## Exercise details
Indicate, with the number alone, how many lines in the listing below hold the string "breadcrumb".

## Record extracts
|---|

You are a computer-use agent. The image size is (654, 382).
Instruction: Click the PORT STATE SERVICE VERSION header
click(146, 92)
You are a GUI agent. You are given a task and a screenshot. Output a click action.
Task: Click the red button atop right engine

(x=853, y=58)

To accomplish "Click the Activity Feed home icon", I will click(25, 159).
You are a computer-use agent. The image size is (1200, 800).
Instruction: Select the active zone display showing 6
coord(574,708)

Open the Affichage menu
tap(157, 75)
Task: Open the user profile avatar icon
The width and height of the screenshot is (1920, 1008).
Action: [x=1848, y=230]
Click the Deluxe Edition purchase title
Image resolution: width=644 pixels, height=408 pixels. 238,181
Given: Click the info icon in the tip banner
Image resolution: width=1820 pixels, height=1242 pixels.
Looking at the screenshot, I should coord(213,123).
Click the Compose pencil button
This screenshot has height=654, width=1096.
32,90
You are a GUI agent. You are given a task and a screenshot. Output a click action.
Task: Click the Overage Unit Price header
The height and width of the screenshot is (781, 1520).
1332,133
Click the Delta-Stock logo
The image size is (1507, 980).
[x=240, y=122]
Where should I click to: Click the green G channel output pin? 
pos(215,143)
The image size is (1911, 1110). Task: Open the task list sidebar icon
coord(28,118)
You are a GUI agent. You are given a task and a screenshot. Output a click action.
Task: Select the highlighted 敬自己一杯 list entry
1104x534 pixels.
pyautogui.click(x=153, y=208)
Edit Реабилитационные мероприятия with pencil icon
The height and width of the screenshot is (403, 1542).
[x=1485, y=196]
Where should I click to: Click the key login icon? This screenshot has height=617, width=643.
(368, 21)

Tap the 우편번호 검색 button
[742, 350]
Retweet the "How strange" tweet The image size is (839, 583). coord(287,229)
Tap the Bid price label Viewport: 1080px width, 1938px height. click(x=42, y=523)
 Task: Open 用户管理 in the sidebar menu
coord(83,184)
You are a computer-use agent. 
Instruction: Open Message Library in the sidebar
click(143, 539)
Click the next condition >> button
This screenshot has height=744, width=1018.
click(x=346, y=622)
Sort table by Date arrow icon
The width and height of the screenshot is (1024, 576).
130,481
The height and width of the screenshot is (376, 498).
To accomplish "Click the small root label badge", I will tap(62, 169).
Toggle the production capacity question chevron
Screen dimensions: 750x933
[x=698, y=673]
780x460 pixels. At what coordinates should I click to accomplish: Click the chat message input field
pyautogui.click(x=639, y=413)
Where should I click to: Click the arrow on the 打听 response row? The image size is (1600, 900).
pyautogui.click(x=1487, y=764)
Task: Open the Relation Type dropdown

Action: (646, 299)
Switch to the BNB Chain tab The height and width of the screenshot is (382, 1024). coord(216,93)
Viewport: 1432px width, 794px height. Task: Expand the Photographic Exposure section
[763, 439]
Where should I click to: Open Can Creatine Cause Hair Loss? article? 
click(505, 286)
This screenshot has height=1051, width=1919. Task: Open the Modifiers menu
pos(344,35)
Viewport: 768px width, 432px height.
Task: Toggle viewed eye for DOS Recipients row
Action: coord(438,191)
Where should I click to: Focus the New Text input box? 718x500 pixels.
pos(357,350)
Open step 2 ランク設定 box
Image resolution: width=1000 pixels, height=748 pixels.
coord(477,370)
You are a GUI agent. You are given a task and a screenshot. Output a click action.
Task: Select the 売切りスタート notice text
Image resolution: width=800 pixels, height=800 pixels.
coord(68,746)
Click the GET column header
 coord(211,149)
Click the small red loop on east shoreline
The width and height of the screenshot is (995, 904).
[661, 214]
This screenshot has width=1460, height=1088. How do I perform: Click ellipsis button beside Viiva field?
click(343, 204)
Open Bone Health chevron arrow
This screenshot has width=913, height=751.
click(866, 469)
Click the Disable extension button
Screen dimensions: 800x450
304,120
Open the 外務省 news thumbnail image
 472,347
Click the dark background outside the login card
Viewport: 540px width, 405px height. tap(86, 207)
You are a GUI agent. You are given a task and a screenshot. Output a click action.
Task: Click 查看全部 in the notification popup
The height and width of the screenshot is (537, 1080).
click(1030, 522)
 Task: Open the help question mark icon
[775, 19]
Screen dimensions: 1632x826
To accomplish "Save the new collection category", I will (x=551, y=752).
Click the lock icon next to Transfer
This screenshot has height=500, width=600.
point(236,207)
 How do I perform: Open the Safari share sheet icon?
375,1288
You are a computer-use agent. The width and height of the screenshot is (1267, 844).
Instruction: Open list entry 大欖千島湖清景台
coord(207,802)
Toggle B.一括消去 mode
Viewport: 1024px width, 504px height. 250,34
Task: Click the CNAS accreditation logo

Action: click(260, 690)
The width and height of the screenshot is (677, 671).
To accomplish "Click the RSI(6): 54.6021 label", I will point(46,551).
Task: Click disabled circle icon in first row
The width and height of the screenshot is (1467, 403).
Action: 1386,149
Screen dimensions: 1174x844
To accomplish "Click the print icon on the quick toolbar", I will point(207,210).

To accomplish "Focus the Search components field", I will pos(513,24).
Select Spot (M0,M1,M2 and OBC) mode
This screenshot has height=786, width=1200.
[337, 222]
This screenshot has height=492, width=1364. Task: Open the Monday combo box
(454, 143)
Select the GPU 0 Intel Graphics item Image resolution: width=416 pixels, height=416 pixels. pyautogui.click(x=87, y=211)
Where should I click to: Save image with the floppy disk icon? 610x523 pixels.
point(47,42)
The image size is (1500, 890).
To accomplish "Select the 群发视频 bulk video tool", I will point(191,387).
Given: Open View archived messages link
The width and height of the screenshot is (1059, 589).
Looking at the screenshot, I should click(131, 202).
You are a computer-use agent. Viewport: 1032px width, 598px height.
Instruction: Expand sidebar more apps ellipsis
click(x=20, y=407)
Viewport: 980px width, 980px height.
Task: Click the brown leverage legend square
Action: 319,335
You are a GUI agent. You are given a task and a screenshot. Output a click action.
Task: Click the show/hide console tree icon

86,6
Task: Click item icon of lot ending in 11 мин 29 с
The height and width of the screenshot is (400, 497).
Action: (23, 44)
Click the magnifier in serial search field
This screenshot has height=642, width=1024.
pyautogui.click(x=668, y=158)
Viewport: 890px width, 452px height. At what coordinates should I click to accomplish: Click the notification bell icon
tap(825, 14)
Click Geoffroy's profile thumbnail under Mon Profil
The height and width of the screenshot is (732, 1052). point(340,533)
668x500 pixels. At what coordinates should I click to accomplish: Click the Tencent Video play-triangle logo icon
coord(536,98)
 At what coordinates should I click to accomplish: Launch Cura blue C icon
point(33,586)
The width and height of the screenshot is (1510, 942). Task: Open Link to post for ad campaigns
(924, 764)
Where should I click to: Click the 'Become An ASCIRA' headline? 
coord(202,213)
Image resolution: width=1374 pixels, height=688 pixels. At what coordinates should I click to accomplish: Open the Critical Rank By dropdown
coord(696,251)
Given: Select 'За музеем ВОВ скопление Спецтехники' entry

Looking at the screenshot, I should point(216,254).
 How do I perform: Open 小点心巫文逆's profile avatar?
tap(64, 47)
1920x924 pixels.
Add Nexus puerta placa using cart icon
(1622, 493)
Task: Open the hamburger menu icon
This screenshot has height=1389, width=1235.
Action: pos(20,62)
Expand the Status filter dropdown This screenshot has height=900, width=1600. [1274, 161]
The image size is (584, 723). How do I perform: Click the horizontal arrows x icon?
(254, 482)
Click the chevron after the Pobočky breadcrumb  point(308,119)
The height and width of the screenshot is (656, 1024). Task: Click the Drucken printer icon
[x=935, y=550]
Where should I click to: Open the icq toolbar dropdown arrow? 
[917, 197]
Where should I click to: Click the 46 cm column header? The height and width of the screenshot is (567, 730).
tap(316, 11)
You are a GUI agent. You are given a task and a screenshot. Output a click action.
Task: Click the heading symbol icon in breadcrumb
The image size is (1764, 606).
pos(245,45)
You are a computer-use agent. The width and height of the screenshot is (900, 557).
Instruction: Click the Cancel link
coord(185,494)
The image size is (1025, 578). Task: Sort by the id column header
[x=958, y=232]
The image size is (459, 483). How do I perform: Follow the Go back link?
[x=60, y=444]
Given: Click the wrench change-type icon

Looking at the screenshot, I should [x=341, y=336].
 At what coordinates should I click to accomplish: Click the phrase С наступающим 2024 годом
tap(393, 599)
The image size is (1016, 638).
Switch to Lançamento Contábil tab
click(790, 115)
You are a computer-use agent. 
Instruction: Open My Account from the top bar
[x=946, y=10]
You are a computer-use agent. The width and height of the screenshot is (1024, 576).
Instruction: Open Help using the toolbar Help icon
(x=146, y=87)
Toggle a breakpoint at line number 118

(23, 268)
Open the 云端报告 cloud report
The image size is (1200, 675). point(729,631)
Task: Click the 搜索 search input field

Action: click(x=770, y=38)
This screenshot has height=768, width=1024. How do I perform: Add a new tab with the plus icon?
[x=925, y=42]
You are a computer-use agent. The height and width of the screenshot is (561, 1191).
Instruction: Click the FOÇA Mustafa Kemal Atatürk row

|---|

## Exercise answer
2